*** Task input ***

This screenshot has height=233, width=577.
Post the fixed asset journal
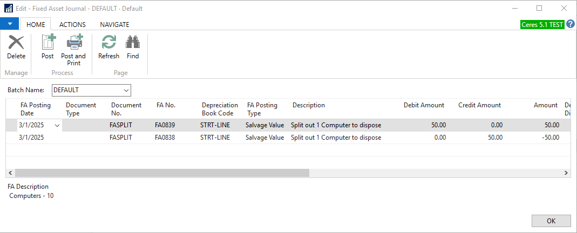click(48, 43)
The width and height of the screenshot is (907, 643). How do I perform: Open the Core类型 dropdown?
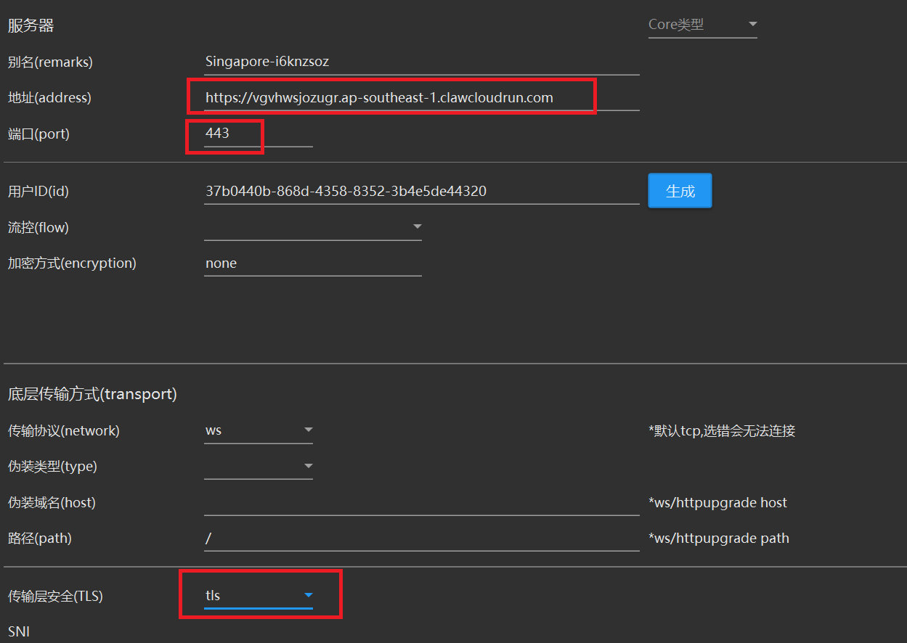coord(702,25)
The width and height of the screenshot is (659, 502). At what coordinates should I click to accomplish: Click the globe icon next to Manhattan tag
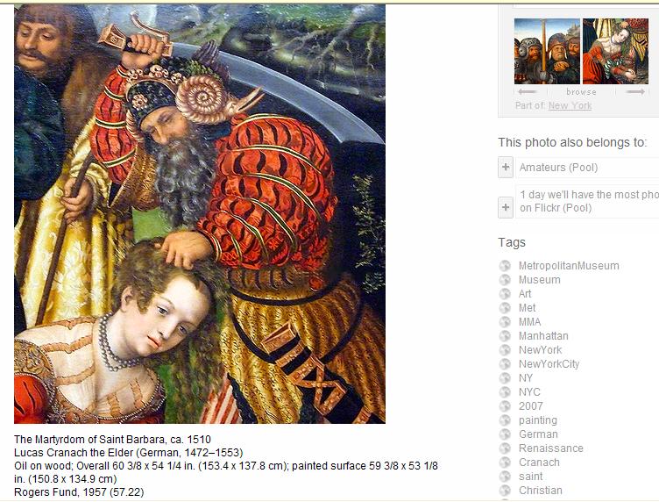[505, 336]
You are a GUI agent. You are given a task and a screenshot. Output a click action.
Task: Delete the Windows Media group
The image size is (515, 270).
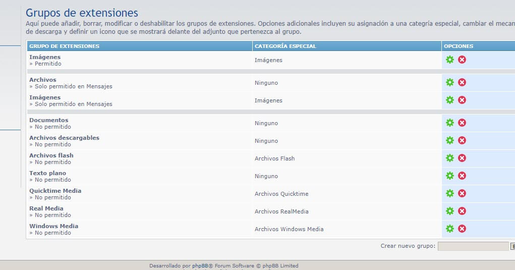coord(462,229)
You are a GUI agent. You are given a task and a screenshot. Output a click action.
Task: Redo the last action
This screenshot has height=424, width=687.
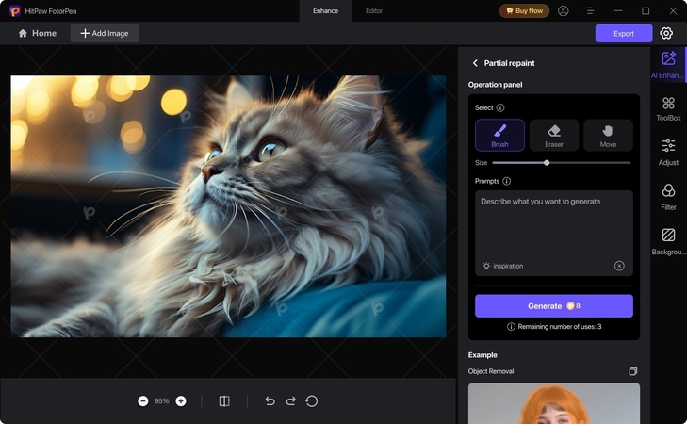[290, 401]
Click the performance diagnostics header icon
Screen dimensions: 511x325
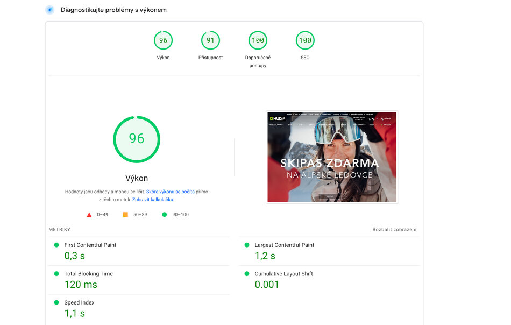click(50, 10)
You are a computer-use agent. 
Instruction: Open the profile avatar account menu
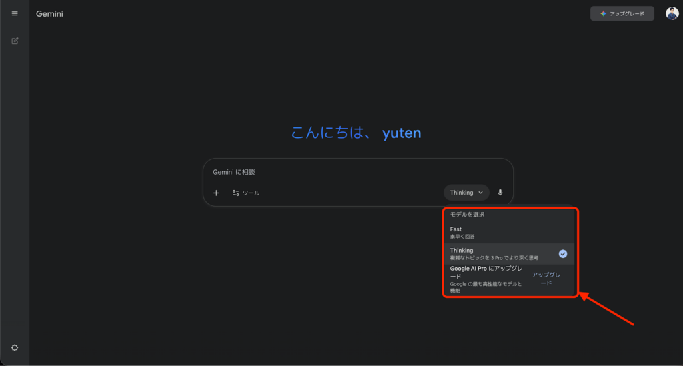(672, 13)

*** End of Task input ***

Task instructions — Copy exactly the lines running from the beginning of the listing through the line that has "Click the performance diagnostics header icon". Drop the pictures.

Written answer —
This screenshot has height=233, width=577.
Post the fixed asset journal
click(48, 43)
The width and height of the screenshot is (907, 643). How do I perform: Open the Core类型 dropdown?
coord(702,25)
The width and height of the screenshot is (659, 502). At what coordinates should I click to accomplish: Click the globe icon next to Manhattan tag
[505, 336]
You are a GUI agent. You are given a task and a screenshot. Output a click action.
Task: Delete the Windows Media group
The image size is (515, 270).
coord(462,229)
You are a GUI agent. You are given a task and a screenshot. Output a click action.
Task: Redo the last action
This screenshot has height=424, width=687.
[290, 401]
Click the performance diagnostics header icon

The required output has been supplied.